Make an exact copy of all the records that follow, apart from the pictures.

++++++

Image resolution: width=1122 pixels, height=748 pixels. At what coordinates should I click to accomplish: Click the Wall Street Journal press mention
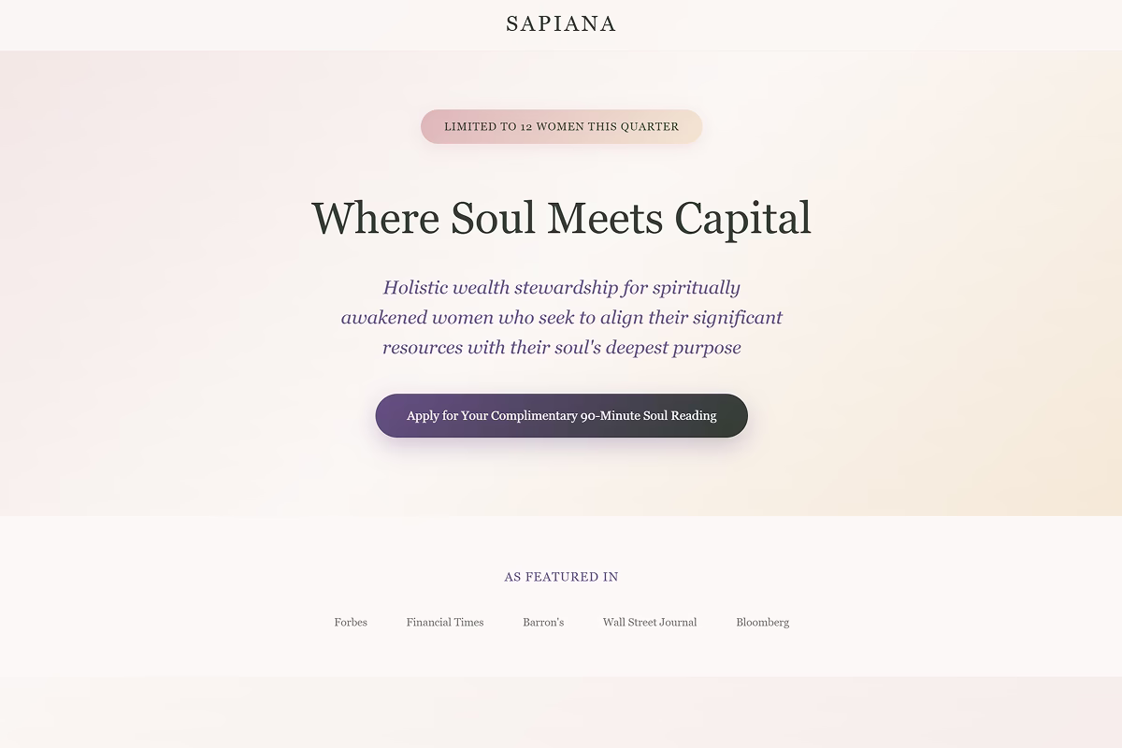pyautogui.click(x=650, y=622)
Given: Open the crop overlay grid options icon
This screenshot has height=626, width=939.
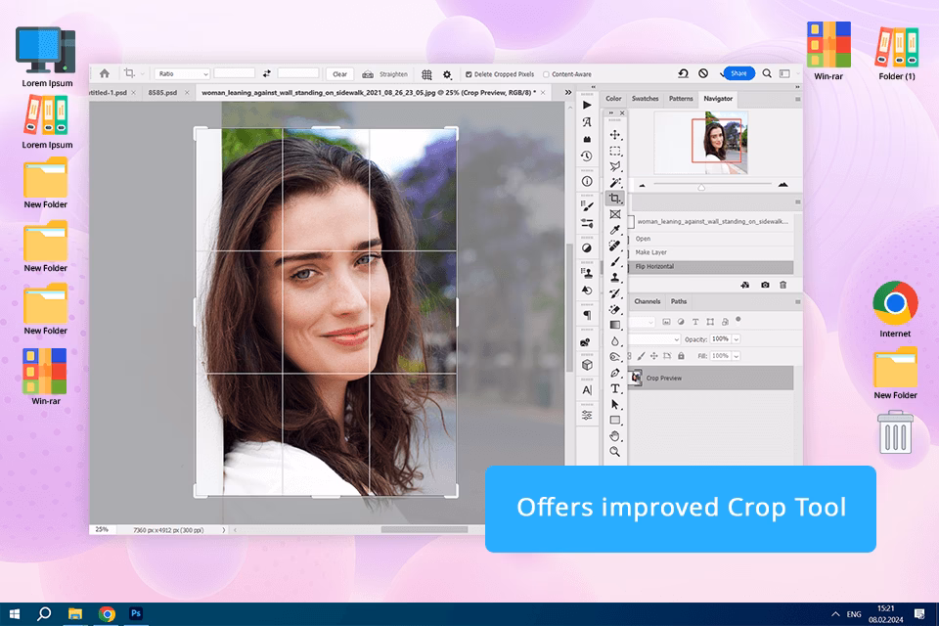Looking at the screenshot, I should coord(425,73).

++++++

Task output:
Image resolution: width=1122 pixels, height=748 pixels. At what coordinates should I click to accomplish: Click the Wall Street Journal press mention
pyautogui.click(x=650, y=622)
Given: Open the crop overlay grid options icon
This screenshot has height=626, width=939.
Looking at the screenshot, I should coord(425,73).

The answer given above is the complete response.